Suppose $G$ is a nilpotent group and $H$ is a subgroup containing the center of $G$ that is also a local powering-invariant subgroup of $G$. Then, $H$ is an intermediately powering-invariant subgroup of $G$. Explicitly, suppose $K$ is a subgroup of $G$ containing $H$. Then, $H$ is a powering-invariant subgroup of $K$.

## Facts used

1. Torsion-freeness for a prime is subgroup-closed
2. Equivalence of definitions of nilpotent group that is torsion-free for a set of primes

## Proof

Given: A nilpotent group $G$, a subgroup $H$ of $G$ that is local powering-invariant and such that $Z(G) \le H$ where $Z(G)$ is the center of $G$. A subgroup $K$ of $G$ containing $H$. A prime number $p$ such that $K$ is $p$-powered. An element $h \in H$.
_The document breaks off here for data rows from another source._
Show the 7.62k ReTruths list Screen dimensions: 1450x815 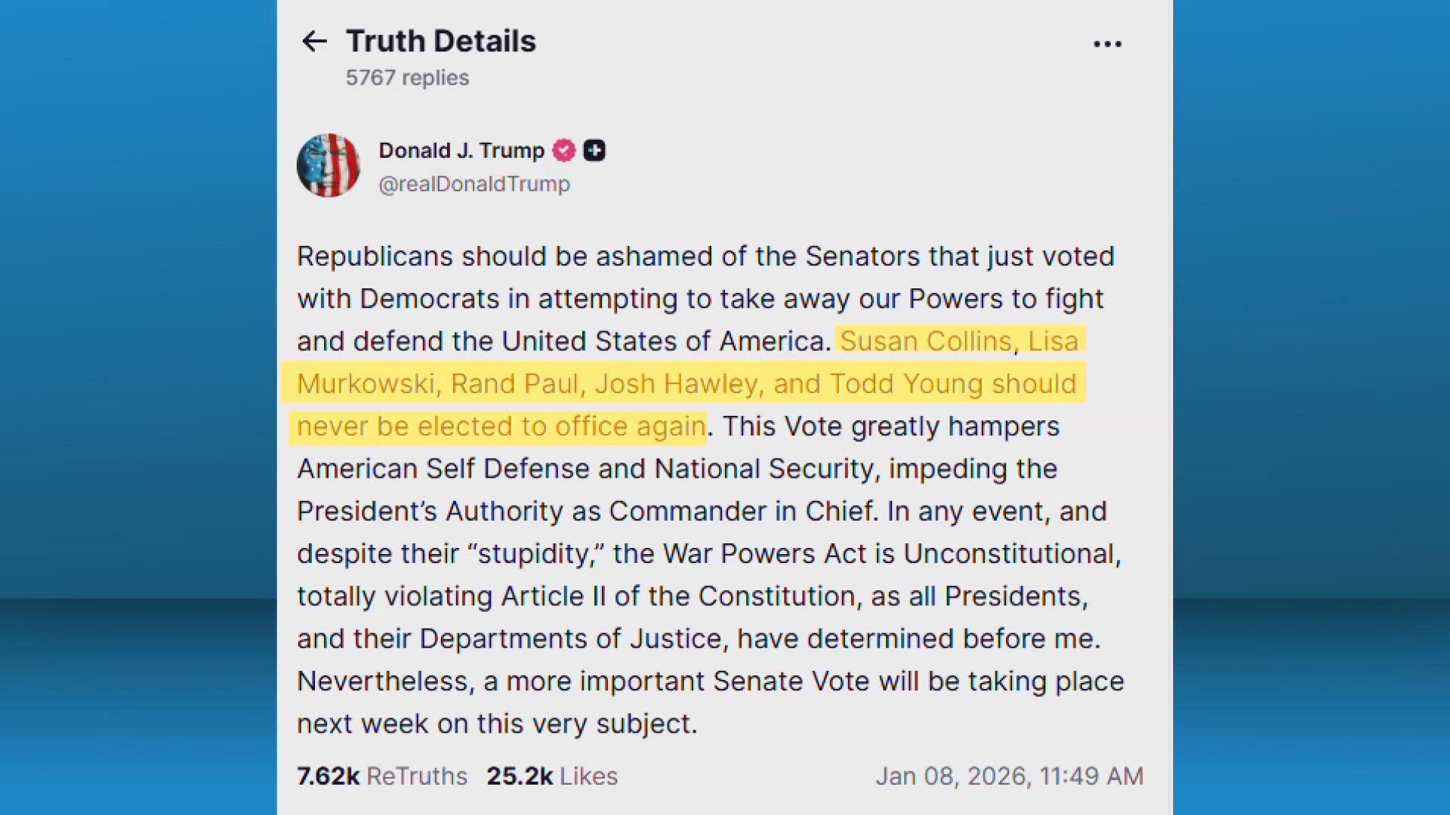click(382, 776)
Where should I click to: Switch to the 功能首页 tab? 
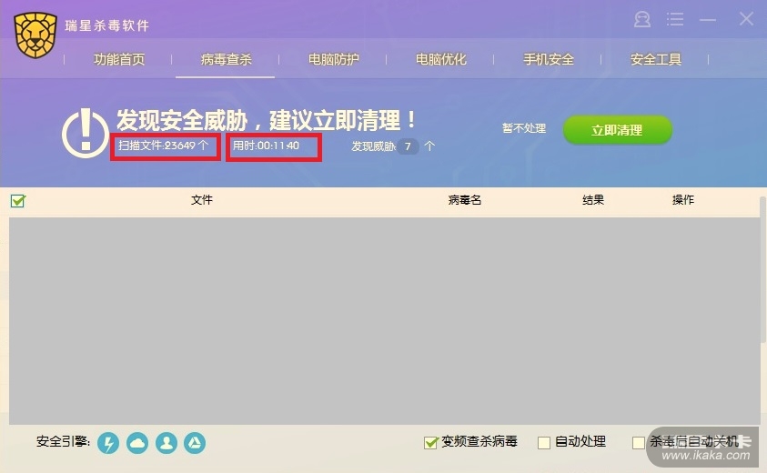119,60
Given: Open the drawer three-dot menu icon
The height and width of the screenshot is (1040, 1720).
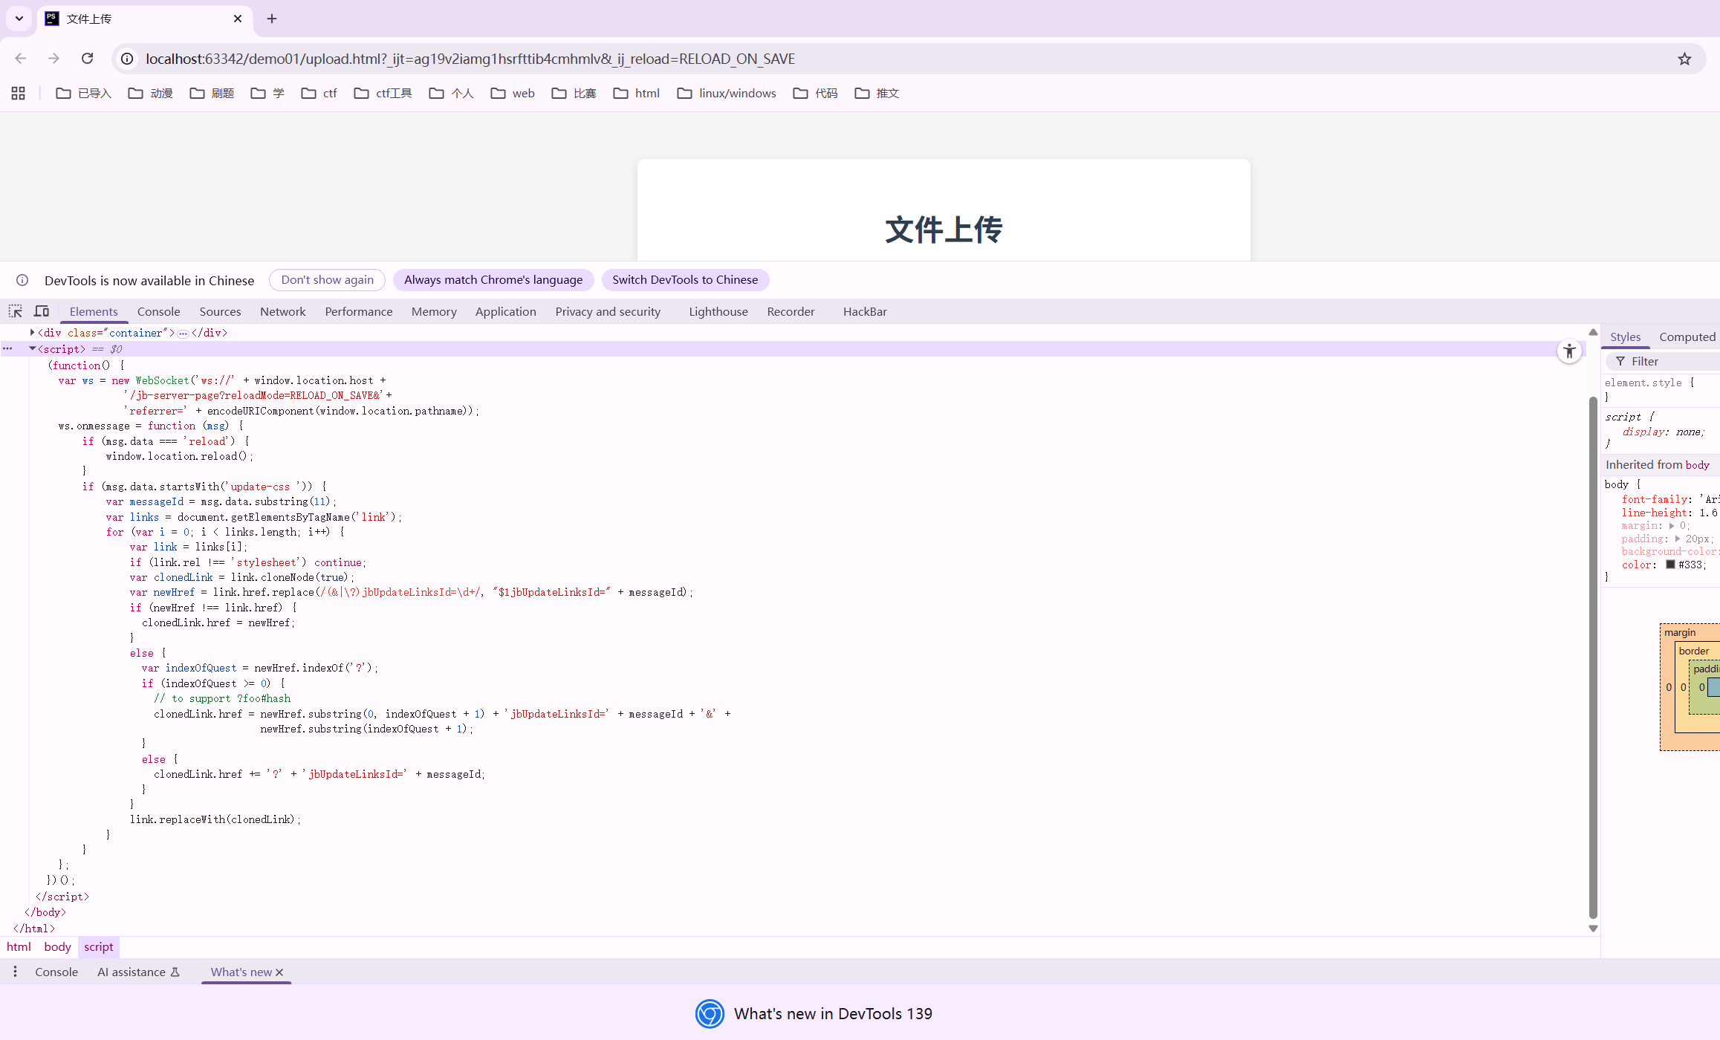Looking at the screenshot, I should tap(15, 972).
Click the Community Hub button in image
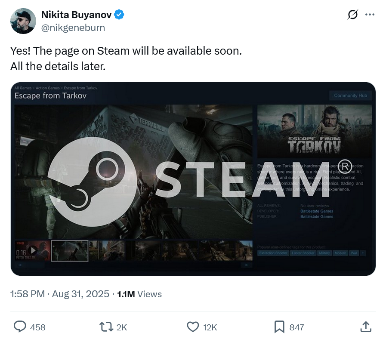The image size is (386, 342). 351,96
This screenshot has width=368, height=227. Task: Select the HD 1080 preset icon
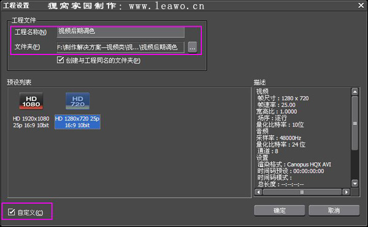click(x=31, y=101)
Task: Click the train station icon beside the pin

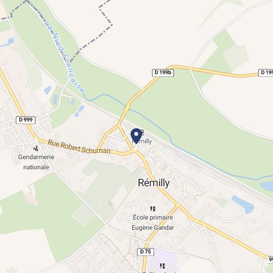Action: (142, 133)
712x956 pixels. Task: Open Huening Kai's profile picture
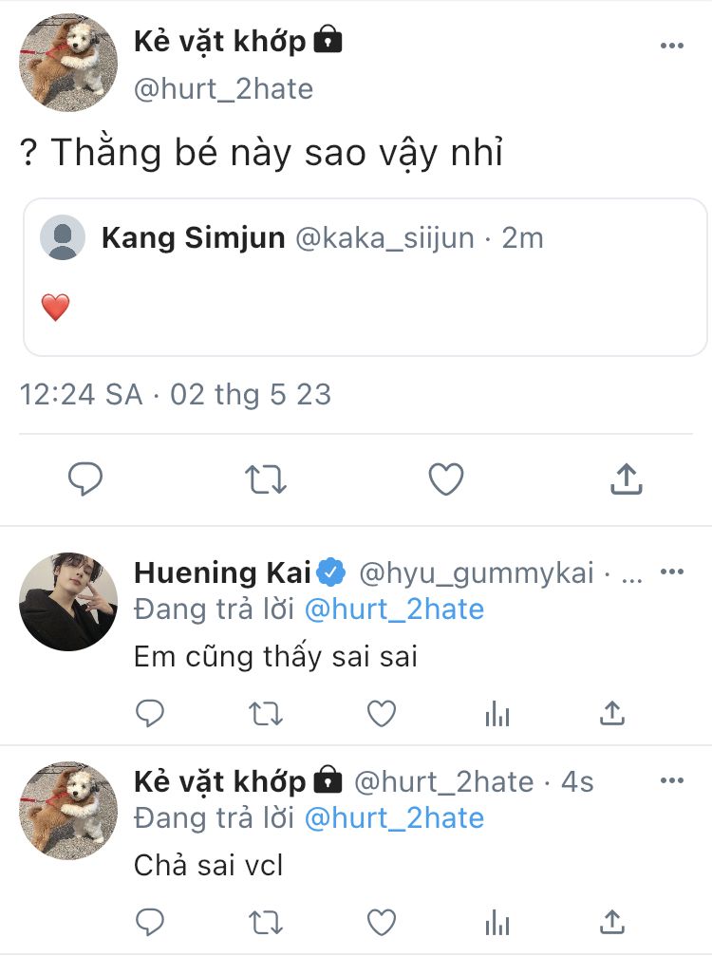(68, 602)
To prove: There exists a unique element $x \in H$ such that $x^p = h$.

Proof:

Step no. Assertion/construction Facts used Given data used Previous steps used Explanation
1 $Z(G) \le K$. $Z(G) \le H, H \le K$. given-direct
2 $K$ is $p$-torsion-free. $K$ is $p$-powered (we are using the powering-injectivity here) given-direct
3 $Z(G)$ is $p$-torsion-free. Fact (1) Steps (1), (2) Step-fact combination direct
4 The map $t \mapsto t^p$ is injective in $G$. Fact (2) $G$ is nilpotent Step (3) Step-fact combination direct (specifically, we want to use the implication from (4) to (1) in the multi-part equivalence of Fact (2))
5 There exists an element $x \in K$ satisfying $x^p = h$. $K$ is $p$-powered (we are using the $p$-divisibility here), $h \in H \le K$ given-direct
6 The element $x \in K$ of the preceding step is the unique $p^{th}$ root of $h$ in all of $G$. Steps (4), (5) Step-combination direct
7 The element $x$ of Step (5) is in $H$. $H$ is local powering-invariant in $G$. Step (6) Step-given combination direct.